Personal information
- Date of birth: 23 March 1996 (age 29)
- Place of birth: Casablanca, Morocco
- Height: 1.80 m (5 ft 11 in)
- Position: Forward

Team information
- Current team: AS FAR
- Number: 10

Senior career*
- Years: Team / Apps / (Gls)
- 2015–2022: Raja CA / 176 / (47)
- 2022–: Al-Ahly SC (Benghazi) / 0 / (0)

= Mahmoud Benhalib =

Moroccan professional footballer

Mahmoud Benhalib (محمود بنحليب; born 23 March 1996) is a Moroccan professional footballer who plays as a forward for AS FAR .

==Club career==
Benhalib started his career in Raja Casablanca and made his senior debut in 2015 since then he has scored 25 goals in 38 senior team appearances. He was the winner of the most promising talent award issued by the Union Marocaine des Footballeurs Professionnels, in partnership with the Royal Moroccan Football Federation for the 2017–18 Botola season.

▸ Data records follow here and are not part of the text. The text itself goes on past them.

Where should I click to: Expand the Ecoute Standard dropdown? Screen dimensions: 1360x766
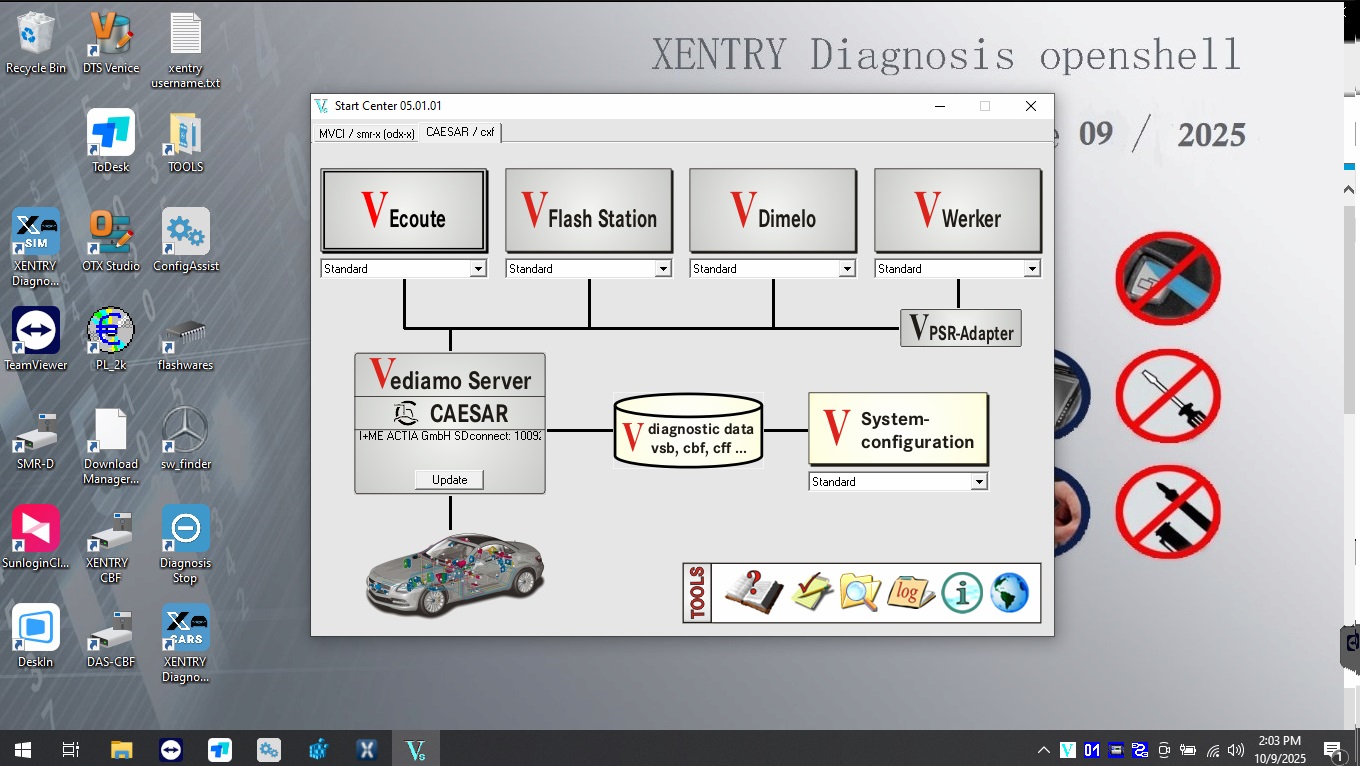[x=478, y=269]
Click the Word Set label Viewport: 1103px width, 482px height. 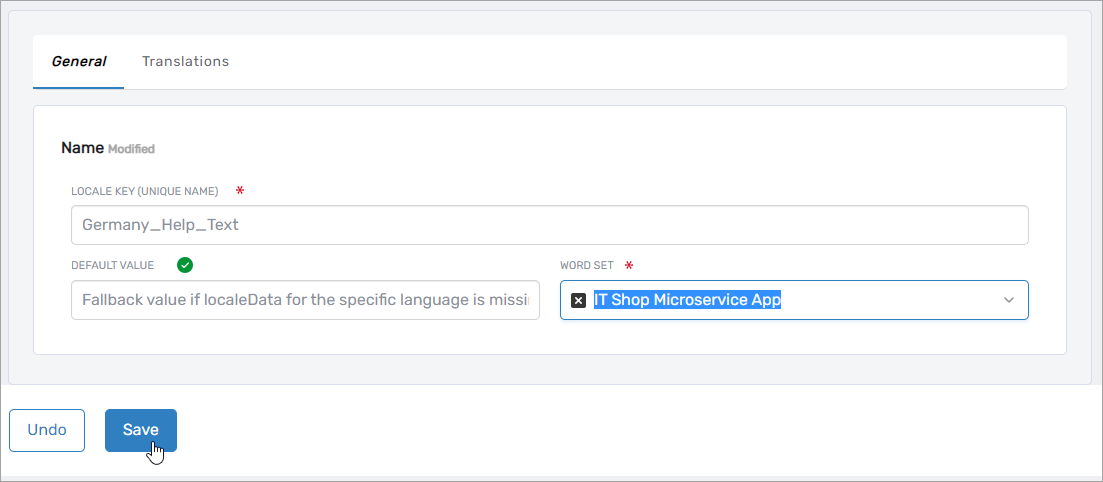point(587,266)
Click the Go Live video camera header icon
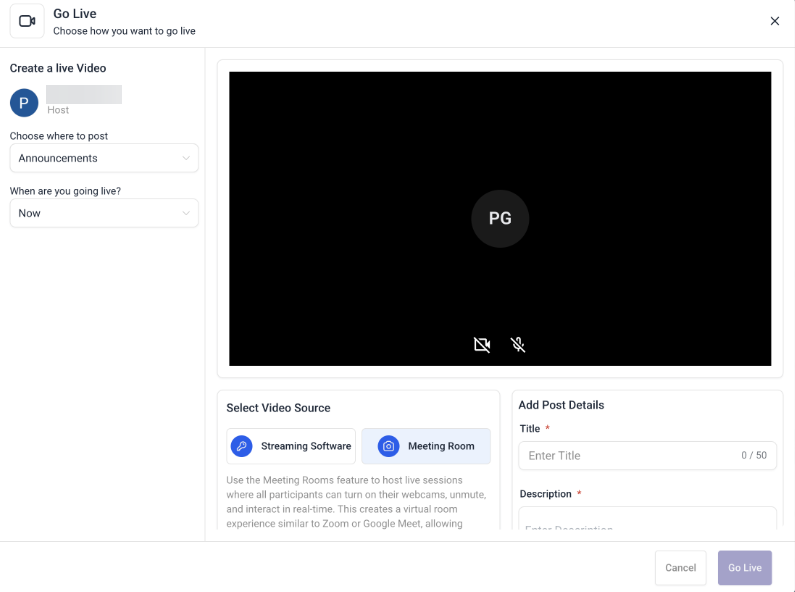Viewport: 795px width, 592px height. (27, 21)
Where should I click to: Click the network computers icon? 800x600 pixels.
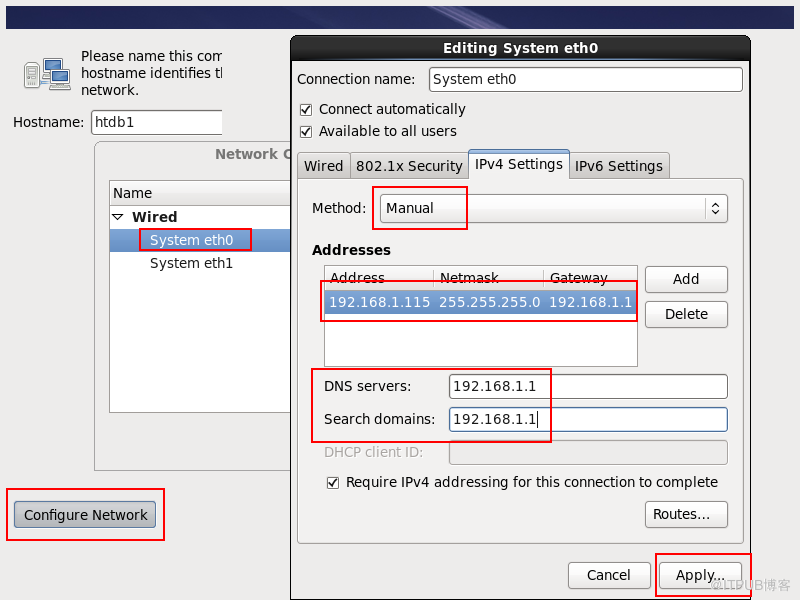(x=46, y=73)
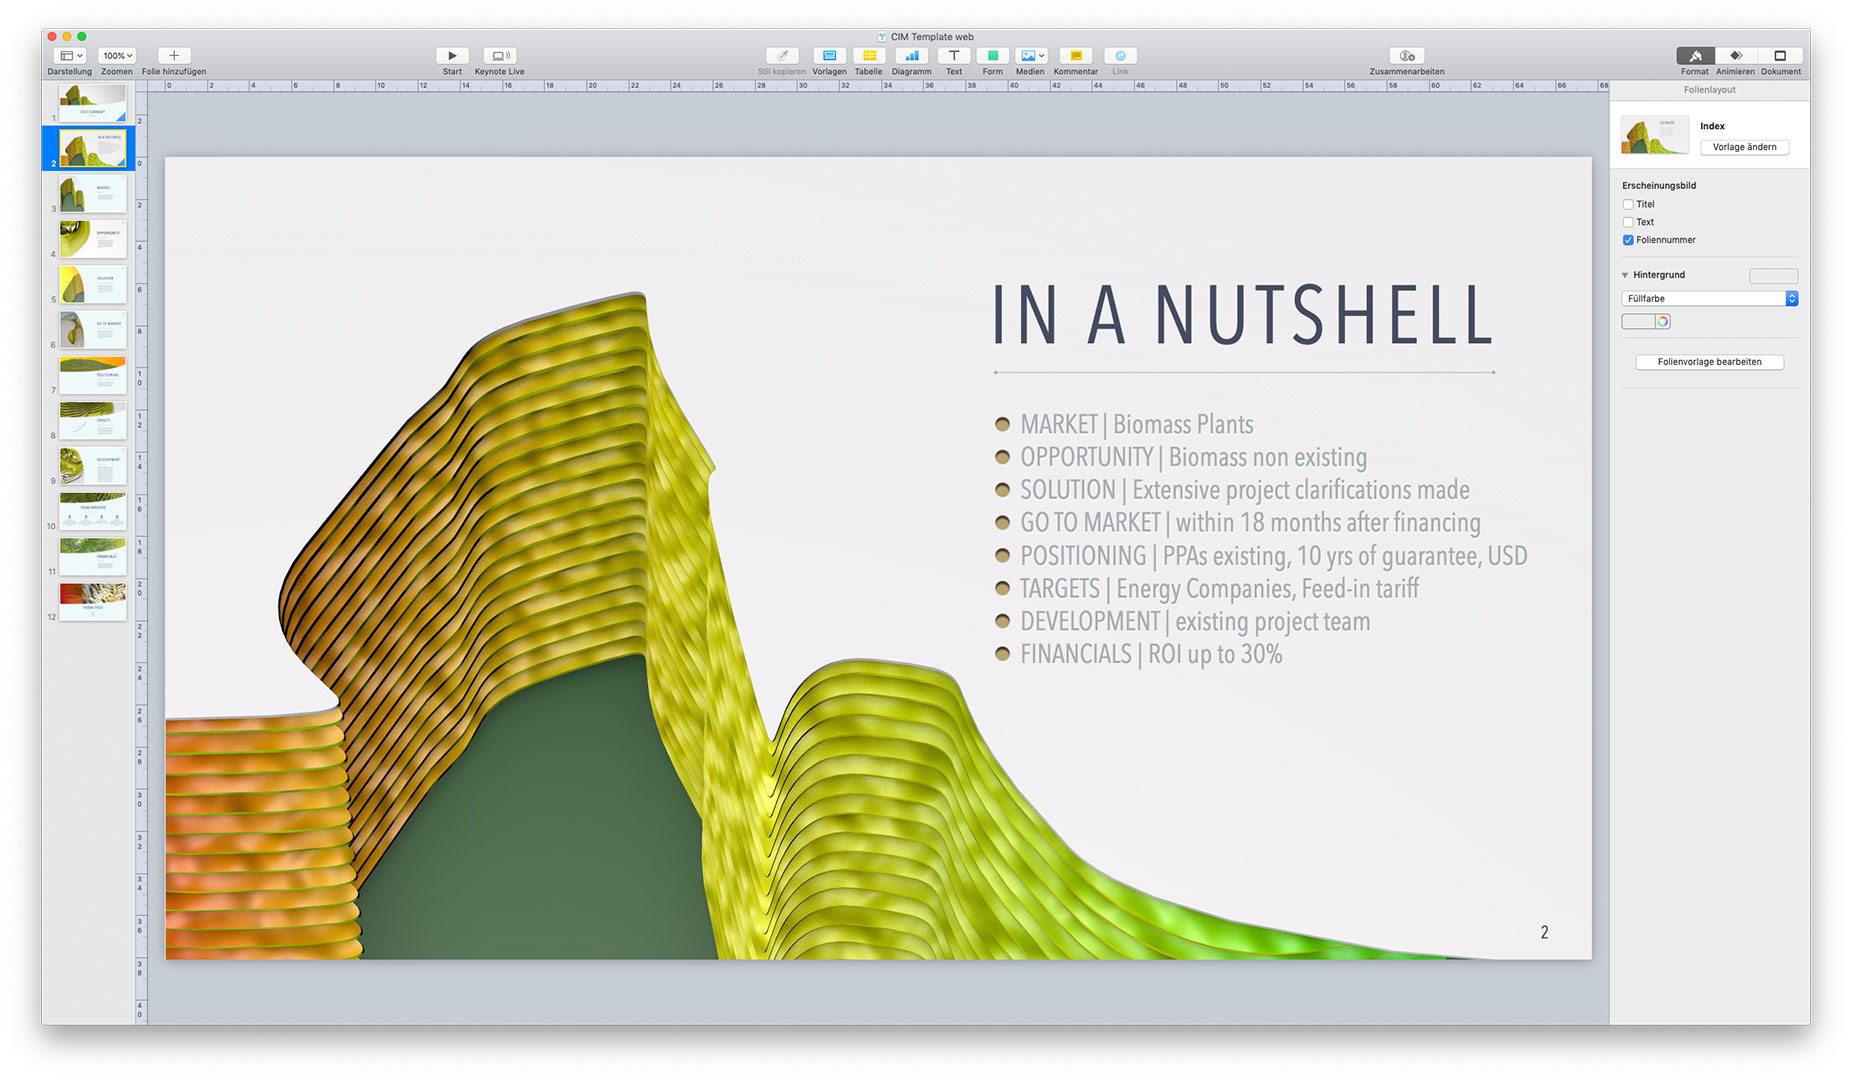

In the 2017–18 CAF Confederation, he finished as the top scorer with 9 goals.

== Honours ==
Raja Casablanca
- Botola: 2020
- CAF Super Cup: 2019
- Moroccan Throne Cup: 2017
- CAF Confederation Cup: 2018, 2021

Individual
- Botola Best Promising Player of the Season: 2017–18.
- CAF Confederation Cup Top Scorer: 2018 (12 goals).